Meister 2017: George Russell (GB)
2018 Formel-2-Champion, 2019 GP-Pilot bei Williams

Meister 2016: Charles Leclerc (MC)
Ferrari-Zögling, 2017 F2-Champion, 2018 bei Sauber, 2019 im Ferrari neben Sebastian Vettel

Meister 2015: Esteban Ocon (F)
Seit 2016 in der Formel 1, 2019 ohne Stammplatz

Meister 2014: Alex Lynn (GB)
Testfahrten mit Williams, später in der Formel E

2013: Daniil Kvyat (RU)
Red-Bull-Zögling, seit 2014 in der Formel 1

2012: Mitch Evans (AUS)
Keine Formel-1-Karriere, heute in der Formel E

2011: Valtteri Bottas (FIN)
Ab 2013 in der Formel 1, bei Williams, dann bei Mercedes-Benz

2010: Esteban Gutiérrez (MEX)
Ab 2013 im Sauber, 2016 bei Haas. Arbeitet an einem Comeback

GP2/Formel 2

Meister 2018: George Russell (GB)
2019 GP-Pilot bei Williams

Meister 2017: Charles Leclerc (MC)
2018 bei Sauber, 2019 im Ferrari neben Sebastian Vettel

Meister 2016: Pierre Gasly (F)
Red-Bull-Zögling, seit 2017 in der Formel 1

Meister 2015: Stoffel Vandoorne (B)
Ab 2017 zwei Jahre bei McLaren, dann kein Vertrag mehr. Fährt 2019 Formel E

Meister 2014: Jolyon Palmer (GB)
2016/2017 bei Renault, während der Saison entlassen

Meister 2013: Fabio Leimer (CH)
Lediglich Testfahrten für Sauber und Manor

Meister 2012: Davide Valsecchi (I)
Nur Ersatzfahrer bei Lotus (heute Renault), heute TV-Kommentator der italienischen Sky

Meister 2011: Romain Grosjean (F)
GP-Karriere bei Renault, Lotus und Haas

Meister 2010: Pastor Maldonado (YV)
Von 2011 bis 2015 in der Formel 1, GP-Sieger in Spanien 2012

Meister 2009: Nico Hülkenberg (D)
Ab 2010 in der Formel 1, inzwischen 156 Grands Prix alt

Fazit

Von zehn Formel-3-Champions erhielten nur vier Fahrer einen Stammplatz in der Formel 1. Einen Grand Prix gewonnen hat keiner davon. Zwei fahren 2019 Formel-1-Rennen.

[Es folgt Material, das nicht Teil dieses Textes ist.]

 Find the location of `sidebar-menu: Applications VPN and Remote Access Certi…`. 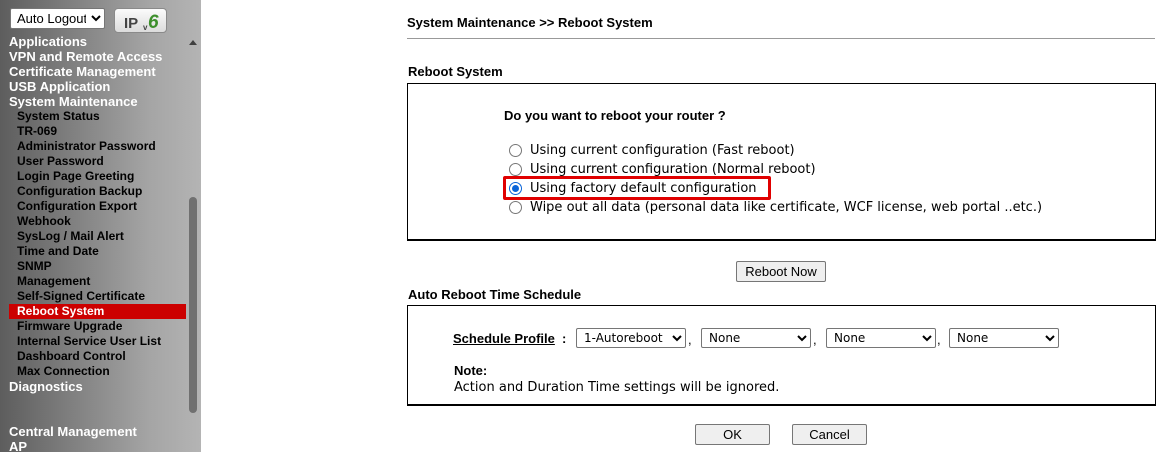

Von neun Meistern der GP3 erreichten sechs Piloten einem Stammplatz in der Formel 1. Einen Grand Prix gewonnen hat davon nur einer (Valtteri Bottas). Vier fahren 2019 Formel-1-Rennen.

Von zehn Champions der GP2/Formel 2 haben es acht Fahrer zu einem Stammplatz gebracht. Nur einer davon hat einen Grand Prix gewonnen (Pastor Maldonado). Fünf fahren 2019 Formel-1-Rennen.